抜粋テキスト.
++++++++++++++++++++
■映画が習得言語の一つだとしたら、共通言語にするための努力はとてつもない労力なのかもしれません


■オススメ度

 

映画好きのこじらせに興味がある人(★★★)

大学デビューに過剰な夢を見た人(★★★)

 


■公式予告編

鑑賞日:2024.12.30(アップリンク京都)


■映画情報

 

原題:I Like Movies(映画が好き)

情報:2022年、カナダ、99分、G

ジャンル:映画好きの偏屈と、彼と関わる人々を描いた青春映画

 

監督&脚本:チャンドラー・レヴァック

 

キャスト:

アイザイア・レティネン/Isaiah Lehtinen(ローレンス・クウェラー/Lawrence Kweller:映画好きの17歳、夢はNY大学映画学科進学)

 

パーシー・ハインズ・ホワイト/Percy Hynes White(マット・マカーチャック/Matt Macarchuck:ローレンスの親友)

Eden Cupid(ローレン・P/Lauren P.:ローレンスのクラスメイト)

 

Anand Rajaram(オレニック先生/Mr. Olenick:ローレンスの担任の先生)

 

クリスタ・ブリッジス/Krista Bridges(テリ・クウェラー/Terri Kweller:ローレンスの母)

 

Veronika Slowikowska(タビサ/Tabitha:カールトン大学の学生)

 

Dan Beirne(オーウェン/Owen:「Sequels」のマネージャー)

ロミーナ・ドゥーゴ/Romina D’Ugo(アラナ/Alana:ローレンスのバイト先の店長、元女優志望)
++++++++++++++++++++
提供エントリ.
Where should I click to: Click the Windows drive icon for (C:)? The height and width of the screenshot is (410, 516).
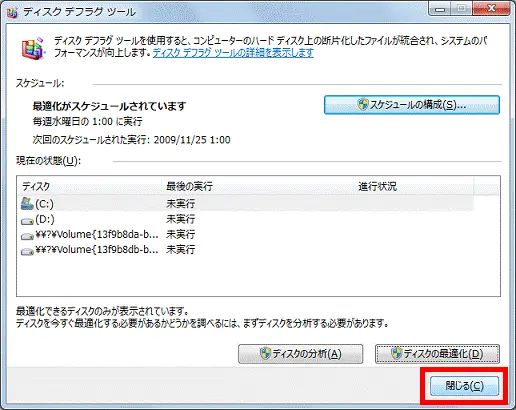pyautogui.click(x=27, y=203)

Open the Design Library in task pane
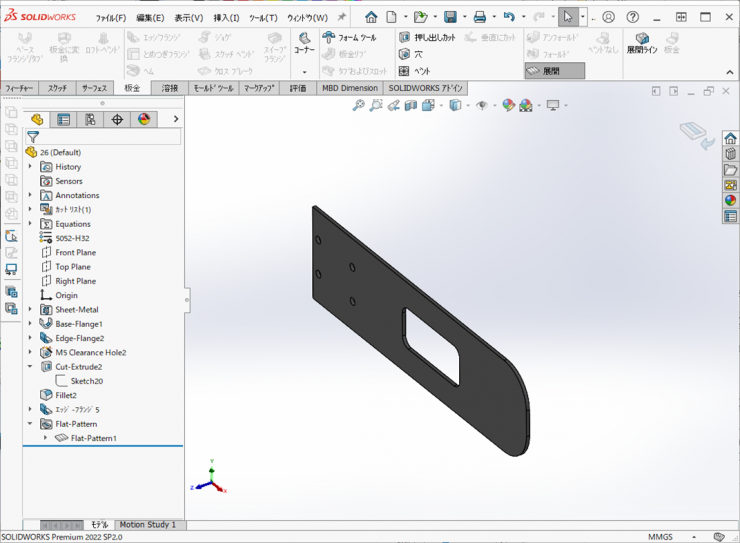(731, 154)
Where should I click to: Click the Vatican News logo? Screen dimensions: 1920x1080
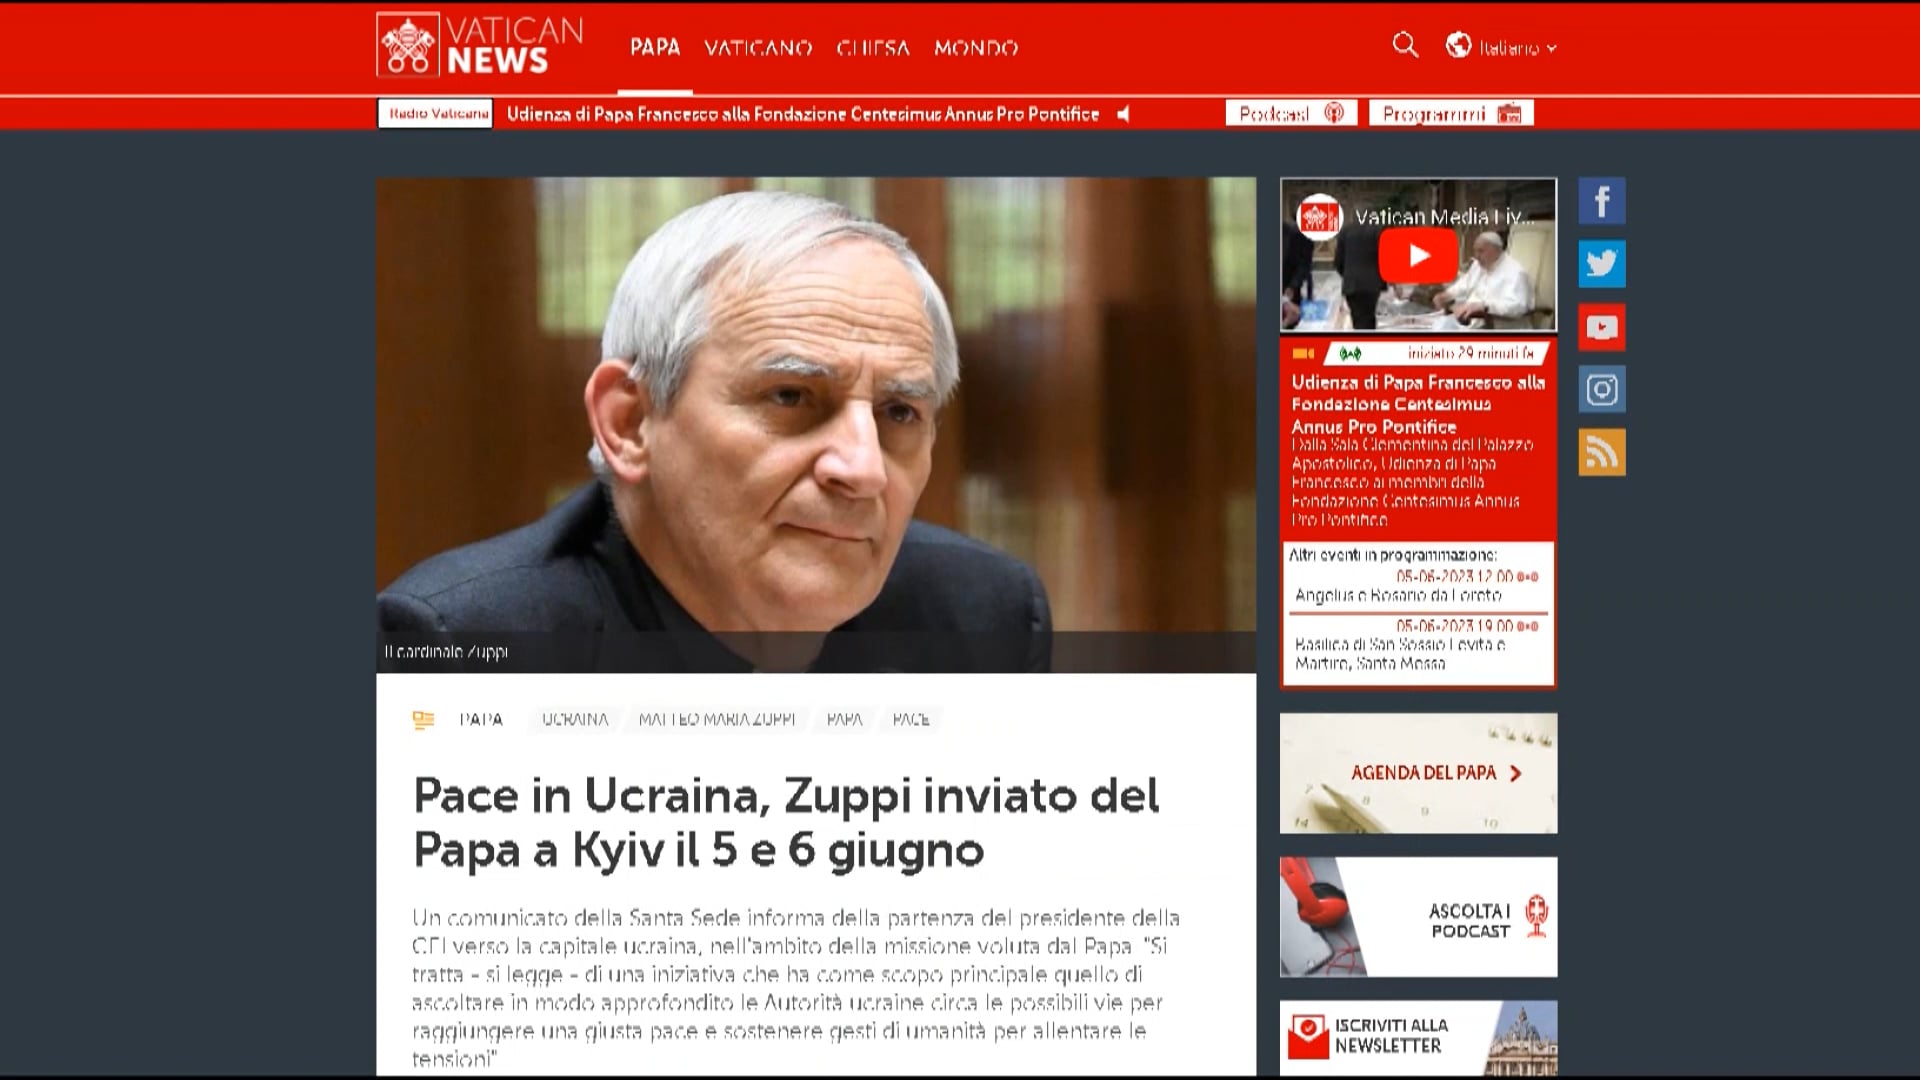click(x=480, y=45)
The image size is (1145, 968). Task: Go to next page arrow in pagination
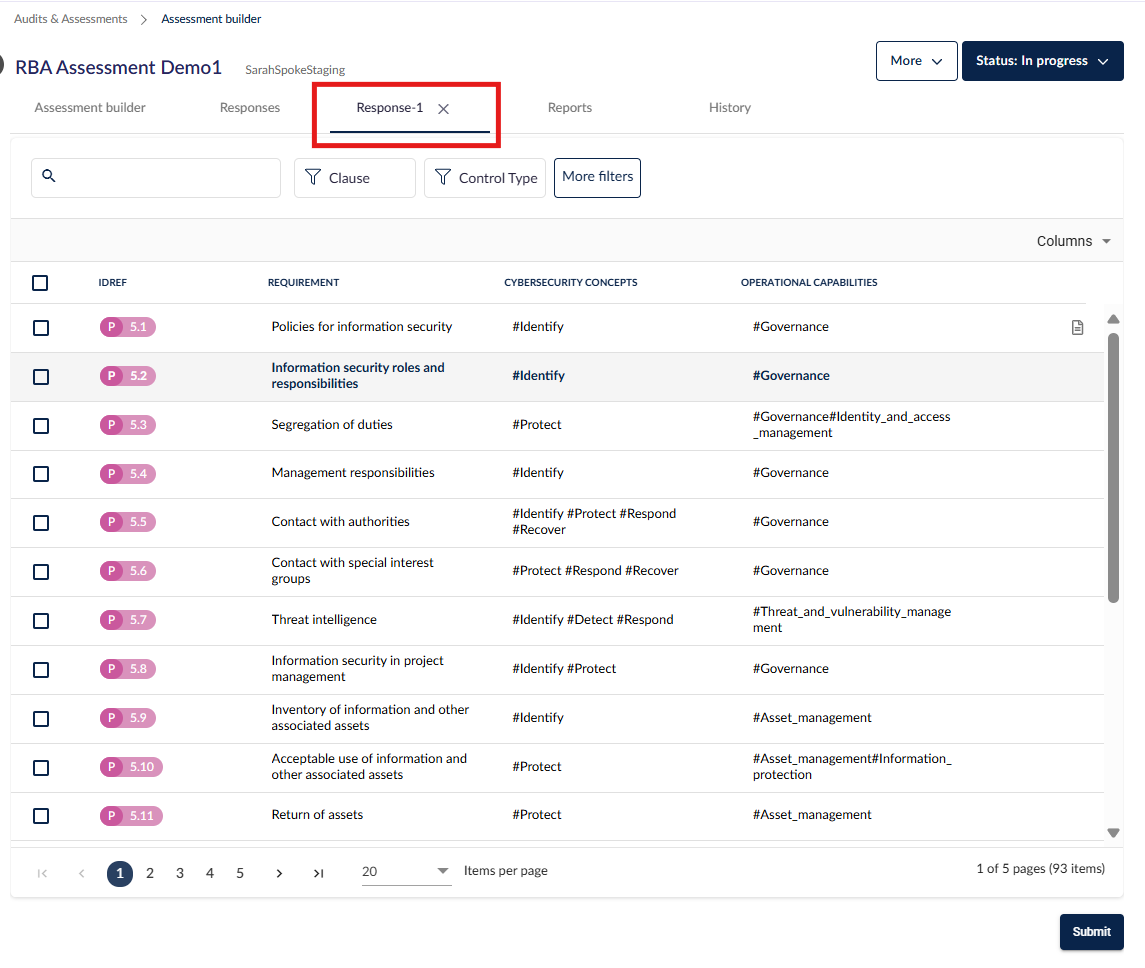[x=279, y=873]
++++++++++++++++++++
課題の指示. 抜粋テキストから、「監督&脚本:チャンドラー・レヴァック」で始まり「Eden Cupid(ローレン・P/Lauren P.:ローレンスのクラスメイト)」に至るまでの部分を一字一句変えずに返してください。

解答例.
監督&脚本:チャンドラー・レヴァック

 

キャスト:

アイザイア・レティネン/Isaiah Lehtinen(ローレンス・クウェラー/Lawrence Kweller:映画好きの17歳、夢はNY大学映画学科進学)

 

パーシー・ハインズ・ホワイト/Percy Hynes White(マット・マカーチャック/Matt Macarchuck:ローレンスの親友)

Eden Cupid(ローレン・P/Lauren P.:ローレンスのクラスメイト)